Certo che ci sarebbe solo da divertirsi (si fa per dire) a prendere semplicemente nota delle dichiarazioni, più o meno (soprattutto meno) autorevoli, garantiste e più populiste, dei vari soggetti politici in merito a quella che qualcuno ha chiamato la vicenda di Rignano, ovvero l’arresto dei genitori di Matteo Renzi.
Eccelle, come al solito, il tono non flautato dei grillini, in questo caso autorevolmente rappresentati, si direbbe in un certo senso “governati” dal ministro della Giustizia Alfonso Bonafede che, sbarrando il cammino a qualsiasi sentiero di garanzie ha liquidato la faccenda con un “tranquilli, nessuna svolta garantista del M5S!”. Non ne dubitavamo sol che si pensi che gli 11 milioni di voti ai pentastellati erano bensì espressione di protesta contro tutto e contro tutti ma, appunto, esempi di un giustizialismo che, in verità, viene da lontano e non esattamente dai grillini che, tra l’altro, non c’erano in quegli anni Novanta. Quando l’onda del dipietrismo (ma che fine ha fatto l’eroe delle manette?) travolse e distrusse la politica, facendo della giustizia la sua alternativa, naturalmente coll’applaudente coro mediatico che sanciva solennemente “dura lex, sed lex”.

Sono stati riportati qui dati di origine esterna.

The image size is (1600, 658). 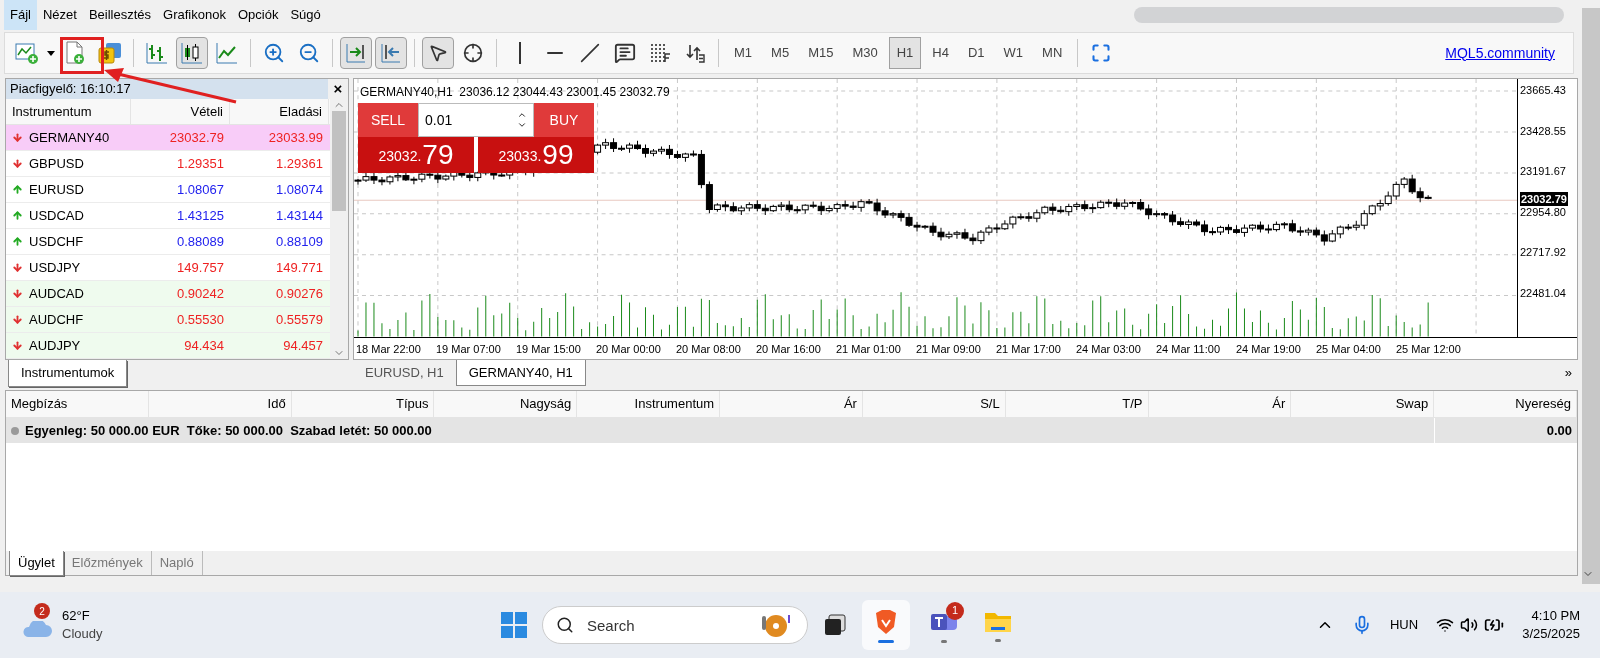 I want to click on terminal-tab: Előzmények, so click(x=108, y=563). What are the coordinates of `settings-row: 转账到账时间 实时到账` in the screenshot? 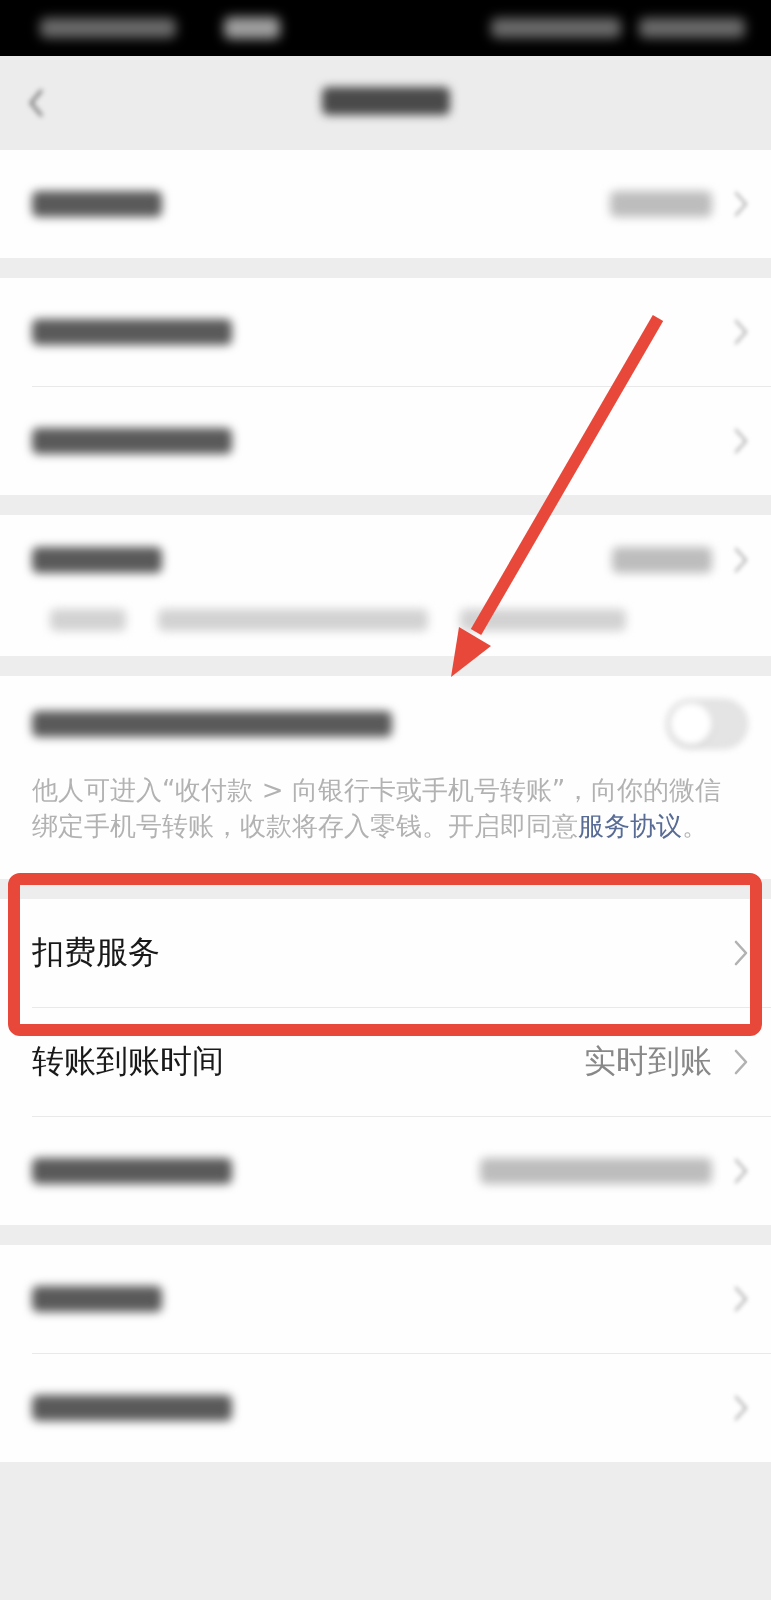 It's located at (386, 1062).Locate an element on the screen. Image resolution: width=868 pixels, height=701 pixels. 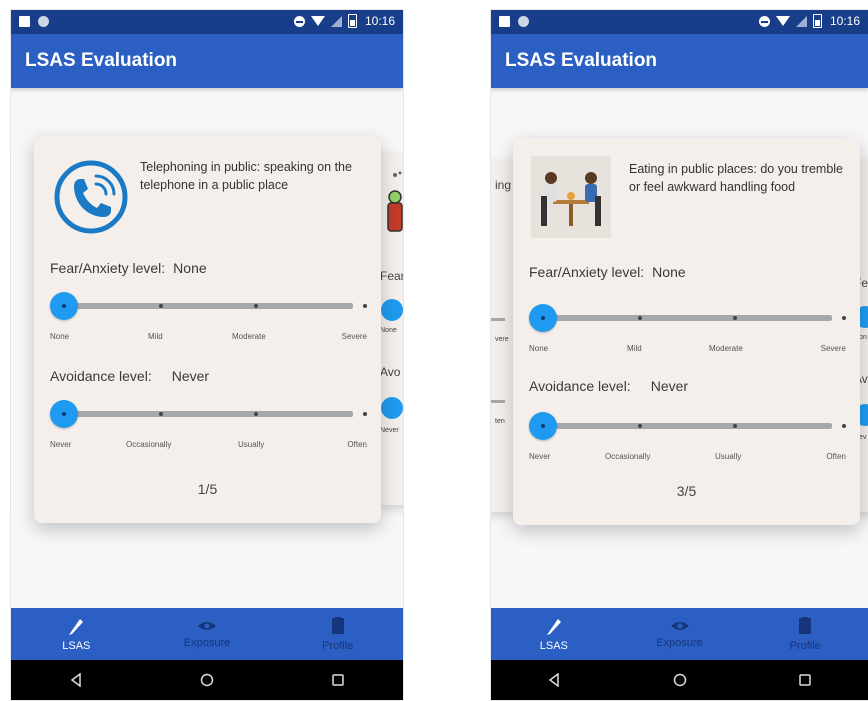
scale-label: None is located at coordinates (60, 336).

C’erano, segnalati fra i più accesi dall’implacabile applausometro del manipulitismo contro gli altri partiti, i postcomunisti o piddini che dir si voglia, quelli del Partito che fu di Enrico Berlinguer e Massimo D’Alema e giù giù di Pier Luigi Bersani e infine anche di quel Matteo Renzi che non è mai stato, in verità, un giustizialista di lotta e di governo, riservandosi un ambito dedicato alle garanzie, soprattutto quando l’impeto giudiziario investiva qualche amico-compagno. Non è dunque un’inaspettata uscita la sua a proposito dell’arresto dei genitori, quasi settantenni, con una critica non solo o non soltanto delle motivazioni della scelta giudiziaria, ma del comportamento del sistema informativo italico, stampa e tivù, dei quali ha lamentato con toni decisi lo spettacolo mediatico a proposito dei domiciliari inflitti a mamma e papà, per di più sullo sfondo di motivazioni di difficile, quasi impossibile, comprensione.

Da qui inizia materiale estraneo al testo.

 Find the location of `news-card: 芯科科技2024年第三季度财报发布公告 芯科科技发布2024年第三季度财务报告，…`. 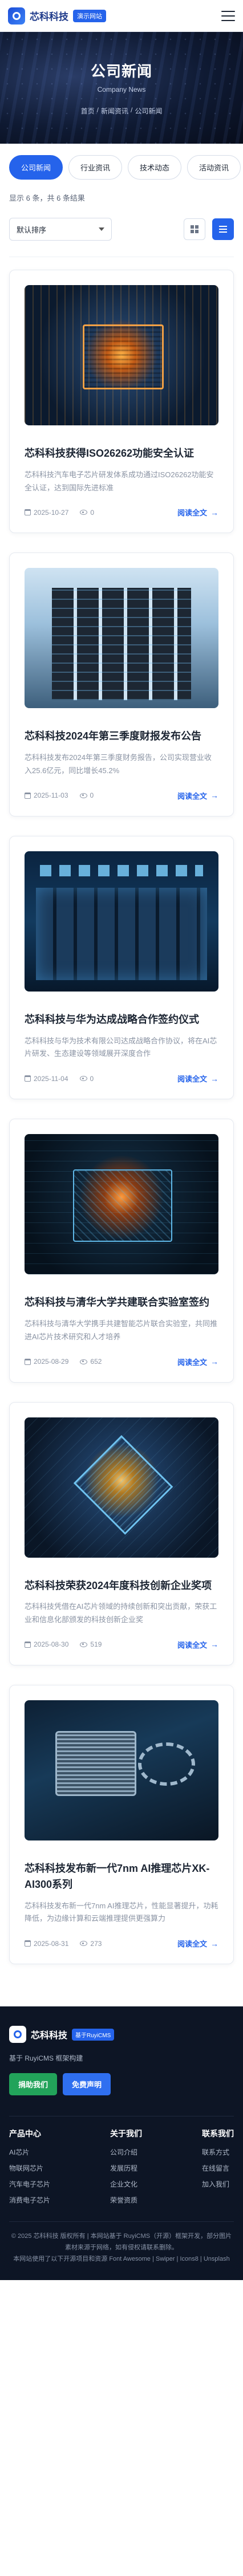

news-card: 芯科科技2024年第三季度财报发布公告 芯科科技发布2024年第三季度财务报告，… is located at coordinates (122, 684).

Il fatto è che il Partito Democratico e i suoi militanti hanno una lunga tradizione nell’applaudire questo tipo di spettacolo quando a subirlo sono gli altri, come Bettino Craxi e Silvio Berlusconi nel solco di un giustizialismo che è esattamente l’opposto del garantismo. E verrebbe voglia di commentare con i cugini francesi quando ci ricordano che “plus ça change, plus c’est la même chose”.
Adesso, fra i più ascoltati dalla parte di un universo pentastellato, che pur rivelando qualche crepa interna tiene sempre pressato il piede sul pedale populista, non poteva mancare quello che i capi grillini stessi definiscono il loro cervello ovvero il “sistema Casaleggio” che, non dissimile da un oracolo, e dunque in assenza di qualsiasi controllo, si è espresso a favore di Matteo Salvini ma, attenzione, con una dissidenza superiore al 40 per cento che non può non suonare come un avvertimento a Luigi Di Maio che, pure, ringrazia nell’attesa di altre consultazioni telematiche sui temi caldi e urgenti; i temi di una politica che non è più autonoma, libera da condizionamenti e inframmettenze antidemocratiche e burocratiche, ma dipendente da altro e da altri “cervelli”.
E il garantismo che fine ha fatto? La risposta più lucida ci viene da un ex magistrato, fra i più scrupolosi degli addetti all’esercizio e alle decisioni della Giustizia come Carlo Nordio, che riferendosi alla gestione del caso Salvini dalla giunta del Senato, e sullo sfondo dell’uso delle inchieste, ha scritto parole illuminanti e non poco preoccupate a proposito delle continue, costanti, antiche e sempre presenti strumentalizzazioni di vicende giudiziarie concludendo che siamo di fronte a una “giustizia boomerang che distrugge la politica”.
Non una previsione, ma una constatazione.